I know it’s been said that we writers need to read to fill the well. I know this and yet what always seems to fall by the wayside as my writing fills the days? Sadly, I tend to put off the reading portion of my life.
Fool!
The reading, I’ve rediscovered, is essential. It’s is the lifeblood. The marrow. I read widely, from thrillers to Harry Potter, to mystery, to romance, to futuristic. I read some books that I thought were so-so, and some that made my heart skip and my tears flow.
It made me realize once more what an incredible thing it is we do. And it made me want to do it better.
I’m feeling better now, and I’m starting in on a new project. This is how my deep, long swim in novels has changed me: I’m looking at my plot from a completely different angle.

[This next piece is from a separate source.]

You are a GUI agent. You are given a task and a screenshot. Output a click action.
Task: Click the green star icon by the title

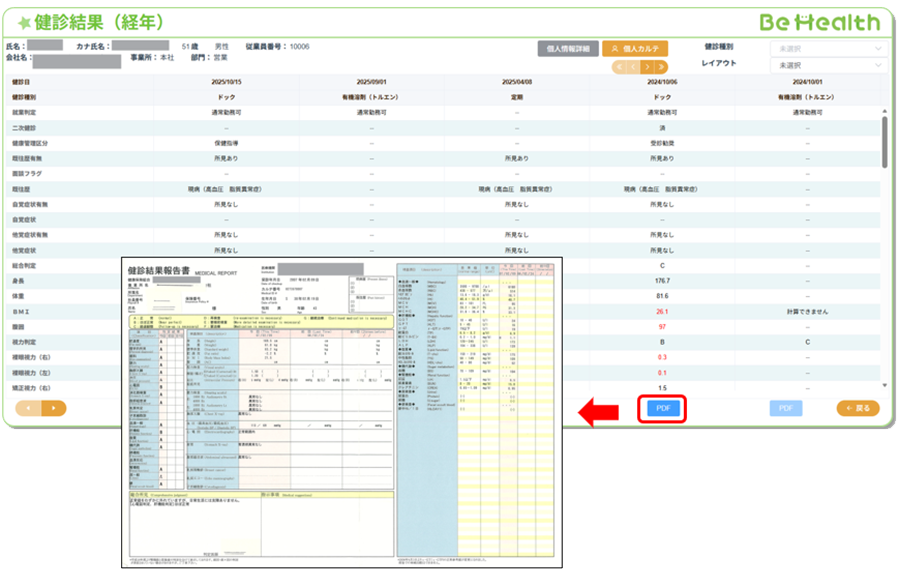(x=22, y=22)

I’ve gotten to the point where the book structure is something I don’t have to worry about. Especially in the books (Blazes) I’ve been writing for so long. But what I saw when I pulled out my outline was that while everything was in place, and everything made sense, I had shunted the character development to the background. I trusted I’d get it. I’d write, and the characters would develop and evolve. I knew their flaws and their goals and their strengths, and that had been enough. Only it’s not enough.

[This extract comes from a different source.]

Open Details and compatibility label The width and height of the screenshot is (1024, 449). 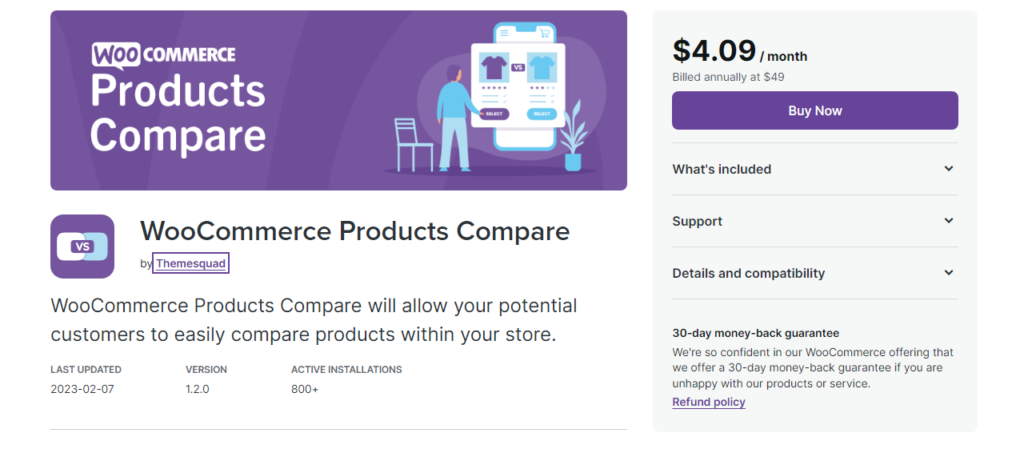click(748, 273)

In every book I read that I loved, it was the characters that made all the difference. It was being with them - in them - when they screwed up, when they tried and almost made it, when they reached out - that had me transfixed.
I’m not even sure I can put down how it’s all changed for me, not eloquently, at least. Maybe not even simply. I just know that the way I look at them isn’t that they’re these two characters who are blond or brunette or tall or short, and they’re on an adventure or that they’re searching for love, but that I love them before they take their first step. I already see them as whole, as complete, before page 1. This new view has given me a completely different approach to character flaws and what they mean.
Okay, I’ll stop babbling about this because it’s not all neat and tidy, but man, I can not wait to get to the book. Of course I have no idea whether this new angle of vision will change my writing, or if it simply means I’m even crazier than ever, but it sure feels like one gigantic aha!
So - in addition to asking yourself if you’re doing all you can to write your pages - are you doing all you can to read? To give yourself the opportunity for an aha! moment by reading brilliant stories? I hope so!